“The constituencies as they exist today are incredibly lopsided. This means that those who are seeking elected office for vastly unequal constituencies in which to canvass and then, after they have been actually elected, they end up with vastly unequal constituencies that they must serve. This is not good for either the candidates before the elections nor for the representatives, once the elections are over.”
Dr. Douglas was at the time delivering his opening statement at his weekly programme ‘Ask the PM’ on Tuesday (12th August 2014), in which he addressed the issue of boundary changes.
“Where do things stand with our Federation to electoral boundaries? In a nutshell, this is where things really stand. Democracies, they all depend on elections and elections need to be held with dependable regularity. When elections are held they must be fair and free from fear. Our Constitution says that elections must be held by 2015…and they will be.”
He stated that in an effort to ensure elections are fair and in order to ensure that after elections all elected candidates would have responsibilities that are as fairly distributed as possible, his government has been attempting to make all of the Federation’s constituencies as close to equal as possible.

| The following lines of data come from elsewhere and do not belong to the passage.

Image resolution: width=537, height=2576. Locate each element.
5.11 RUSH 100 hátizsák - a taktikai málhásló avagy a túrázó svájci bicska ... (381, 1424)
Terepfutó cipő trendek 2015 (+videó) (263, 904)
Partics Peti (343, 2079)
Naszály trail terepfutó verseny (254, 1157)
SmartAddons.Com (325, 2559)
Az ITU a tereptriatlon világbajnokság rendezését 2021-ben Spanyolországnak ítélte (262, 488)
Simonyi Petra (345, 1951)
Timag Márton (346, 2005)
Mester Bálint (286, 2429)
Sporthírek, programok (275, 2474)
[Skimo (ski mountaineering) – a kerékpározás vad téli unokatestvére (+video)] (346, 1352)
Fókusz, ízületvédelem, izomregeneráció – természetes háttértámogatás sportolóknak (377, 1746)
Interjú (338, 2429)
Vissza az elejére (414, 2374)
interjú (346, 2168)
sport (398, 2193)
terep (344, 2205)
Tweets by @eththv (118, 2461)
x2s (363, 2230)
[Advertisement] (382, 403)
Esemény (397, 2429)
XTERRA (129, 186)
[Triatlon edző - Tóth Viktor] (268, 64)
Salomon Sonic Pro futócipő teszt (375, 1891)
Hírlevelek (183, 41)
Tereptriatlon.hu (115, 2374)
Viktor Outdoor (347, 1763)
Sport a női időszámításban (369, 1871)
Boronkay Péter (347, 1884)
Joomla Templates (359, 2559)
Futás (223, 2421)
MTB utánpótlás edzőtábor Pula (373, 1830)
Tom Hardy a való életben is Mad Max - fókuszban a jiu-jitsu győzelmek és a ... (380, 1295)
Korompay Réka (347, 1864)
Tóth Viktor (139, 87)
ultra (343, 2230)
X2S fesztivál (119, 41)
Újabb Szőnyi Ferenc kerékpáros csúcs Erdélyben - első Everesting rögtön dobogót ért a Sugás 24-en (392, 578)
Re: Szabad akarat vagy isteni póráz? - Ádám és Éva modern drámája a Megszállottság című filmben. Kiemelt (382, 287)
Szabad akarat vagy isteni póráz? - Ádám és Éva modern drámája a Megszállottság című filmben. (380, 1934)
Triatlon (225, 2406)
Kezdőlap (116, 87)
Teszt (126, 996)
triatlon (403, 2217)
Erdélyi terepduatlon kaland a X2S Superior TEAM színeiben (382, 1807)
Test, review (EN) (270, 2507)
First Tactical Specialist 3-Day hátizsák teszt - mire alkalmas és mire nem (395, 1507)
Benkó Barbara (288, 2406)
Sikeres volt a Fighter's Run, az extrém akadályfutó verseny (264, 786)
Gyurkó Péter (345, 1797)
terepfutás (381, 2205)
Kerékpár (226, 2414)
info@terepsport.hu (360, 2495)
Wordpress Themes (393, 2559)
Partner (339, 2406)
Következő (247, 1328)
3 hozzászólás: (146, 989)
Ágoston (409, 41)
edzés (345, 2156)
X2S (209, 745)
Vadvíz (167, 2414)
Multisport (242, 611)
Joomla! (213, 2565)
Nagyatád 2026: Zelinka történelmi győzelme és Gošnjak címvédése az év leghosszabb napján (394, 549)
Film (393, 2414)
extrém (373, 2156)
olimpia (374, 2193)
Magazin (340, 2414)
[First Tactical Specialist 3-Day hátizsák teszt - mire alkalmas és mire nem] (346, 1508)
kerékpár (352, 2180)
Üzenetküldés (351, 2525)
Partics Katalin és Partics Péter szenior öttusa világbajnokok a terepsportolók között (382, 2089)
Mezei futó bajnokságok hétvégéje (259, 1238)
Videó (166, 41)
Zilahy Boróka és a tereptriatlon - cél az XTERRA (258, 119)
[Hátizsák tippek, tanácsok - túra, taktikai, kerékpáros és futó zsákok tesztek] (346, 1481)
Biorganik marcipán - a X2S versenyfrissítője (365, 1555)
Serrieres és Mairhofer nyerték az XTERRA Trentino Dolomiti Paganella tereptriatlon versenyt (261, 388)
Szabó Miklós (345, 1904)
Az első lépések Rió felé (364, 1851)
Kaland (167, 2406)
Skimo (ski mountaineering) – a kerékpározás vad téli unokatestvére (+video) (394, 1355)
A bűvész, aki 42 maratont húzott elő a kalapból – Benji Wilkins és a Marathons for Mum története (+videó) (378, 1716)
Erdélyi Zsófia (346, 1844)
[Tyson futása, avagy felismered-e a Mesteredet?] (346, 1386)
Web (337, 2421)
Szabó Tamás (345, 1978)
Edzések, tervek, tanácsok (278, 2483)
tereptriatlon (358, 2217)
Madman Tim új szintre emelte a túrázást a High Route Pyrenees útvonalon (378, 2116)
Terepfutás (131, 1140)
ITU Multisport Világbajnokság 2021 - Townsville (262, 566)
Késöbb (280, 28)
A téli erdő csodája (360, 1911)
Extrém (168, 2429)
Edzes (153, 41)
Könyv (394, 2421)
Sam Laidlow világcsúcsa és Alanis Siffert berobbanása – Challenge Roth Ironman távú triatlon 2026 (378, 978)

“We have been doing this not only because fairness demands it, but because the Constitution does as well. And we have done our work as the Constitution demands with the full involvement of the Opposition every step of the way,” he said.
The Prime Minister made reference to the inequality of voters in two constituencies in Nevis, a similar amount in St. Kitts and stressed that they should be rectified as demanded by the Constitution.
“Imagine, Nevis 10 has just over 2000 voters but Nevis Nine has over 5000 voters. How can this be good for either the candidates or representatives, or the people of Nevis? These numbers should be reflective of the number of persons who are living within the constituency. St. Kitts Five has about 2500 voters but St. Kitts Eight has more than 6000 voters. Does anyone really think that this is right? I don’t think so, because the numbers in a constituency should be reflective of the number of persons living within the constituency, and we believe that they should be as equal as possible. Clearly, these inequalities need to be fixed.
“The Constitution demands it, international elections observers have urged it, and it will be remembered that we attempted to fix this before the 2010 Election but the Opposition took the matter to court to stop us from doing so.”
Dr. Douglas said his government, together with the Opposition, began working to fix the boundaries since in 2012 when the Constituency Boundaries Commission was establish
“Long before our constitutionally-mandated 2515 Elections, we began working in earnest to do whatever would be required to fix the Federation’s boundaries. And we did this, as I said, in cooperation with the Opposition as required by the Constitution. As a matter of fact, in order to ensure that this process would go smoothly for the good of the entire Federation, we began working with the Opposition not this year, not last year, but well in advance of the constitutionally-mandated 2015 deadline for elections.
“We began our work of this important undertaking way back in 2012. There was never any disagreement during the process, there were no boycotts by the Opposition and there were no complaints about the process. Opposition and Government representatives on the Commission alike, they all agreed that these boundaries had to be changed and they had to be changed now.”
He pointed out that four of the five-member Commission had signed the Report that proposed the manner in which the boundaries should be changed, but the Opposition used the changes as a divisive political issue and took the government to court.
“Indeed, four of the five members of the Boundaries Commission, as everyone knows, signed the Report. Eighty percent support on any measure is an outstanding measure of legitimacy anywhere in the world, and four out of five of any measure anywhere is not only a compelling majority, but an overwhelming majority as well. Especially in the case of the Boundaries Commission Report which the Premier of Nevis himself as one of the highly-senior Opposition representatives on the Commission, he signed.
“To answer the public’s question then, after all of that hard work and after an 80 percent vote, the Opposition has since decided to throw a monkey wrench into the process. They have decided that despite the requirements of the Constitution, despite the urging of the international observers, despite the four out of five sign-off of the Report, despite the need of the Kittitians and Nevisians to have equal representation, it might be good for them to use boundary changes as a divisive political issue. And so that is what they have decided to do.”
The Prime Minister insinuated that the Opposition has been trying for years to find faults in his leadership and governance, but his administration is progressively moving on.
“The government has brought crime down, so they don’t have that as an issue anymore…The IMF, that super-strict highly demanding international judge of economies everywhere, has given us high marks time and time again. So they cannot attack us on the economy. Civil servants are receiving their cheques and they are receiving salary increases; no traction there either because the increments have been returned.”
He also spoke to the government’s distribution of land to the people and the continuing housing programme, Habitat 13, among other developments.